Лоранс сердито поднялась и пошла в направлении озера. За ней побежал фокстерьер.
– Иди успокой ее, Нутта! – потребовала Киона. – А мы с Мукки тут все приберем.
– Тогда шевелитесь побыстрее и затем принесите на берег все то, что нужно для костра.
Воцарилась тишина, нарушаемая лишь периодическим монотонным уханьем совы, сидящей на вершине ели. Мукки, слегка встревожившись, стал расспрашивать свою юную тетю:
– Как, по-твоему, Лоранс и в самом деле любит Лафлера? Мне помнится, вы посмеивались над ней во время каникул, но она тогда в ответ тоже смеялась. Потому я не воспринял это серьезно.
– Я ничего не знаю.
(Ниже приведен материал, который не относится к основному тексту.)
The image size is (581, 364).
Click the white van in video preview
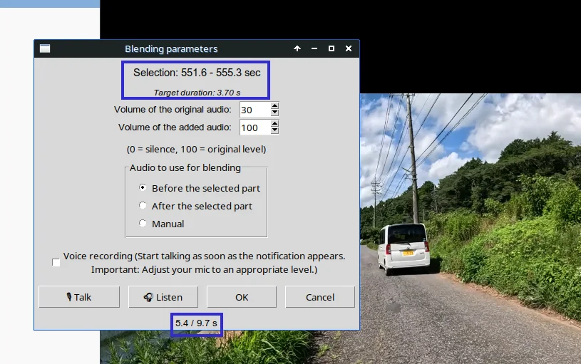[x=403, y=248]
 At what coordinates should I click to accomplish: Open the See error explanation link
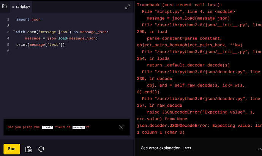coord(161,148)
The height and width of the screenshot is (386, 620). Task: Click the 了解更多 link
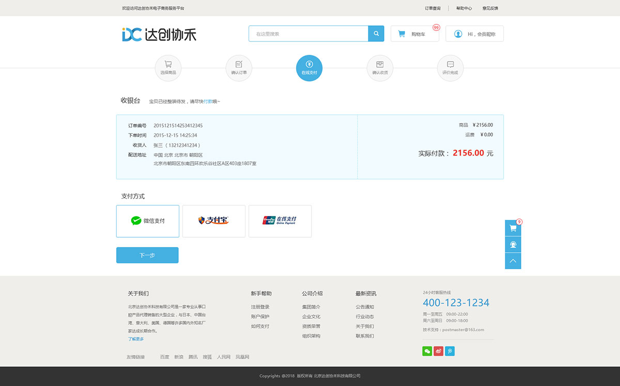click(135, 338)
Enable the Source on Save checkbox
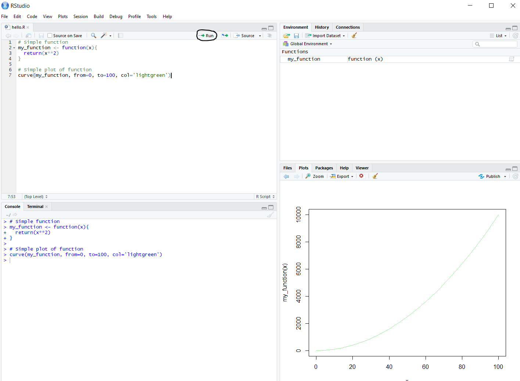The image size is (520, 381). (x=50, y=35)
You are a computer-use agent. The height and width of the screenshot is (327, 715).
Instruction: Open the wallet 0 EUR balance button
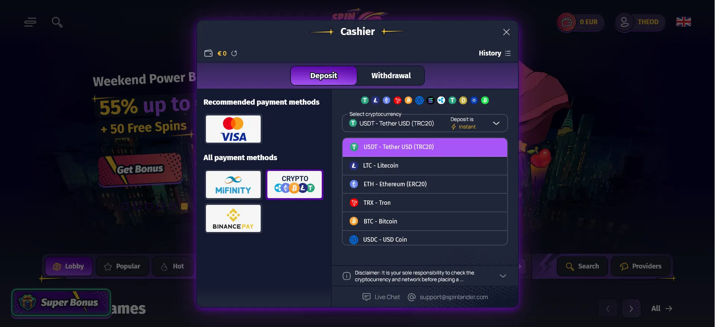click(581, 22)
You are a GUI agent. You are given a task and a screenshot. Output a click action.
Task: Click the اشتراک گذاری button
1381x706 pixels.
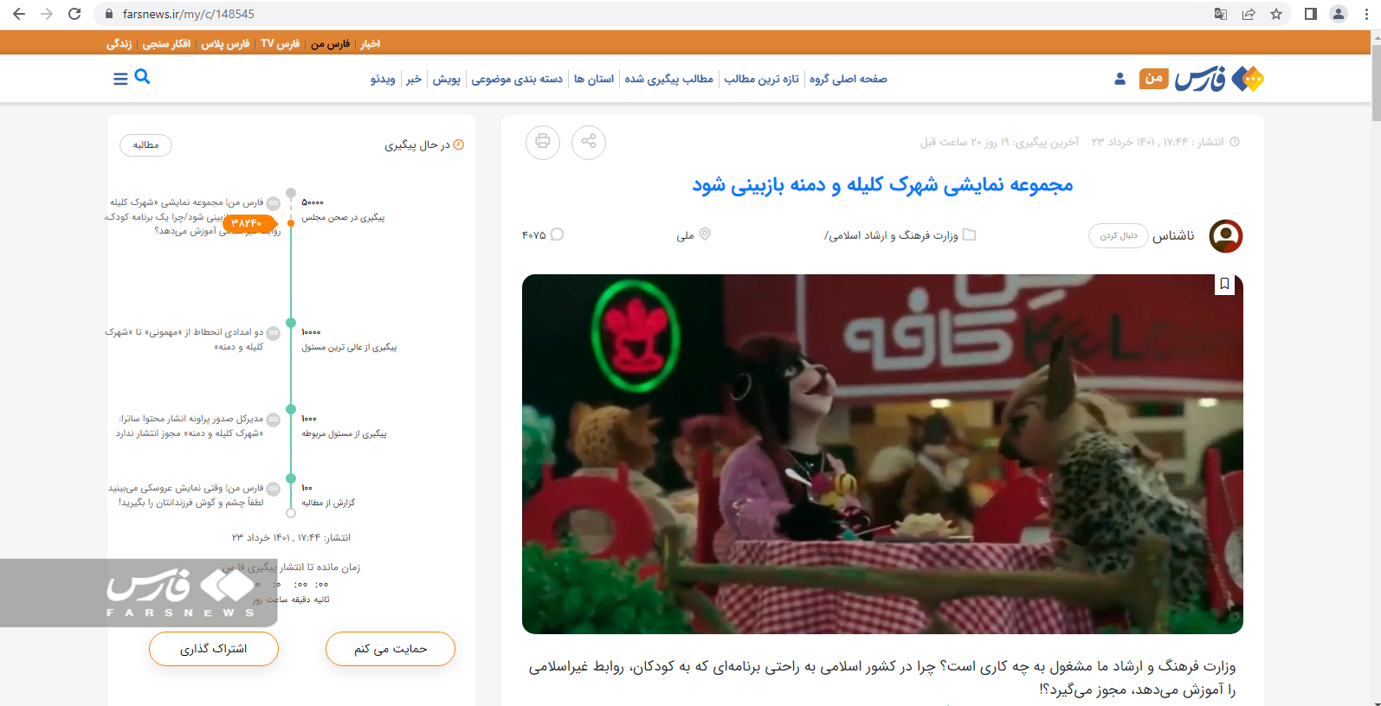coord(214,649)
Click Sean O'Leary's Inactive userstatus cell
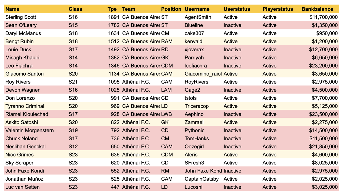Image resolution: width=342 pixels, height=193 pixels. coord(242,25)
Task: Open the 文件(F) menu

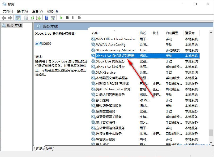Action: tap(8, 11)
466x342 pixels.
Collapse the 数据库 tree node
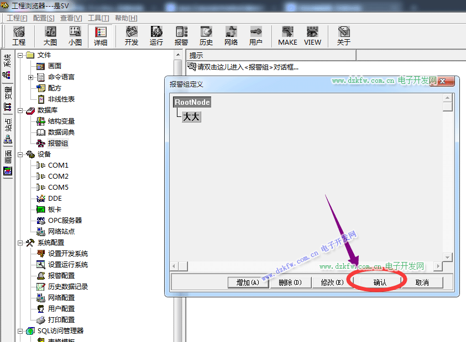(x=20, y=110)
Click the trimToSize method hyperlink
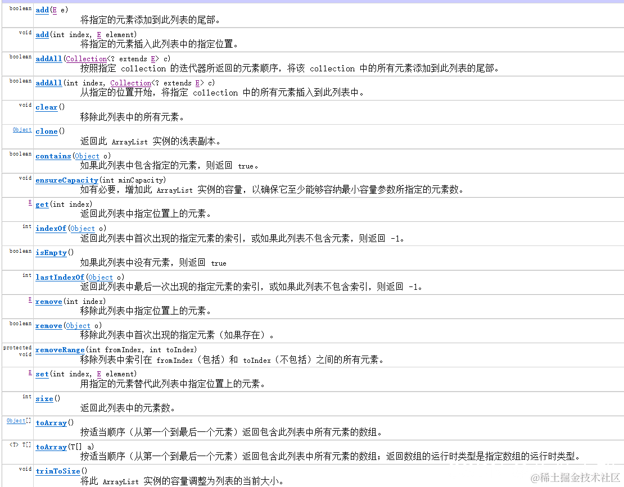 click(57, 471)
В течение нескольких лет – еще с тех пор, когда была совсем еще девчонкой, – я была уверена в том, что люблю Делсена. Я представляла себе, что выйду за него замуж, рожу от него детей и буду жить счастливо. Я наделена экстраординарными способностями, но они, эти способности, привели меня к катастрофе. Так что получается, я ошибалась, Мукки. Поэтому – ну что определенного я могу сказать тебе по поводу Лоранс?..
– Однако папа сегодня сказал мне, что ты вот уже несколько дней можешь читать чужие мысли.
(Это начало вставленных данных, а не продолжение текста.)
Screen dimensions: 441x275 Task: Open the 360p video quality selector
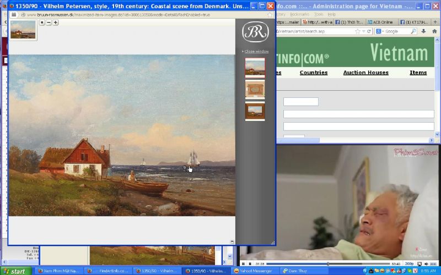[410, 264]
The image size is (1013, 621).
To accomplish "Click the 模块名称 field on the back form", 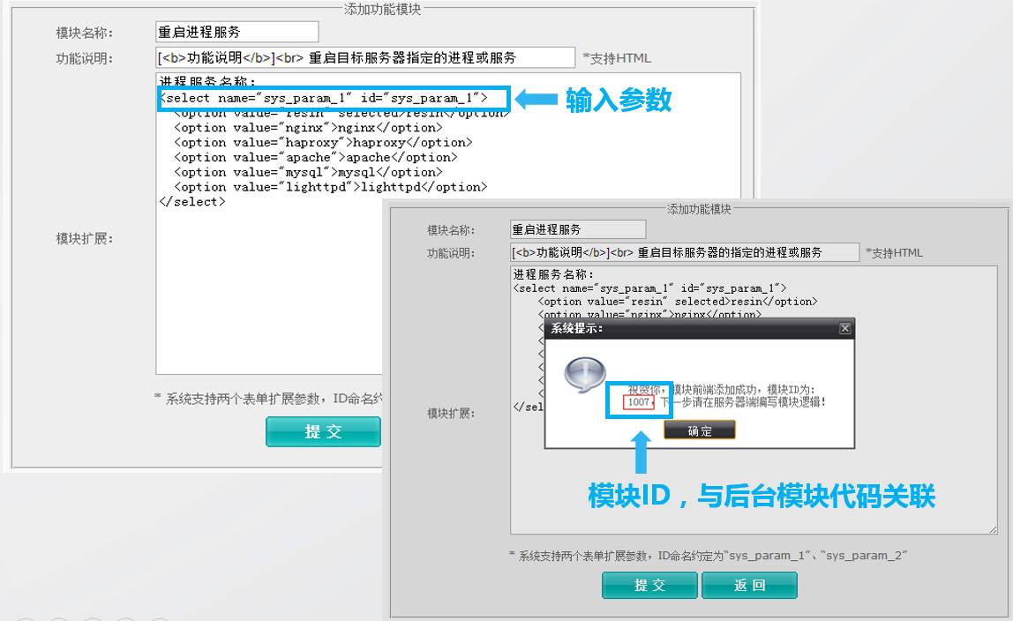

– Да, это правда. Однако это не дает мне в данном случае никакого определенного ответа, потому что Лоранс думает только про Овида. А ты, кстати, уже забыл Акали? Ты прошлым летом вообще-то был в нее влюблен.
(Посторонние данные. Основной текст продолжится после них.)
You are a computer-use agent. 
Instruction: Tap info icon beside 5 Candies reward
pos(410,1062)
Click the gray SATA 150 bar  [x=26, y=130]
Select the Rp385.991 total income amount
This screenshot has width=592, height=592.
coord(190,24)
– Я не настолько силен, чтобы соперничать с Богом, – сказал Мукки с обреченным видом. – Вообще-то это все было ребячеством. Она казалась мне красивой, и я вбил себе в голову, что она мне очень нравится. Однако в Ла-Бе я встретил очаровательную девушку, которая мне действительно понравилась. Ее зовут Эмилия. Светлые волосы, курносый носик…
Они стали тихонько что-то обсуждать друг с другом с заговорщическим видом, курсируя между кухней и беседкой. Наконец, закончив свою работу, они смогли пойти к сестрам-близняшкам на берег озера. Ночь была спокойной и ясной. Над поверхностью озера дул легкий ветер, поднимавший небольшие волны, поблескивающие при свете луны.
Близняшки сидели на берегу. Мари-Нутта обнимала свою сестру. Киона, быстро собрав сухих веточек и еловой хвои, развела небольшой костер. Вскоре уже заплясали золотистые языки пламени, свет которых отражался на лицах молодых людей.
– Нам недостает Луи, – посетовал Мукки. – О нем есть какие-нибудь новости?
– Бабушка получила от него на прошлой неделе открытку, – ответила Лоранс. – Месье Луи скучает в летнем лагере и хочет вернуться домой. Дедушка позвонил туда и посоветовал воспитателям присматривать за ним получше.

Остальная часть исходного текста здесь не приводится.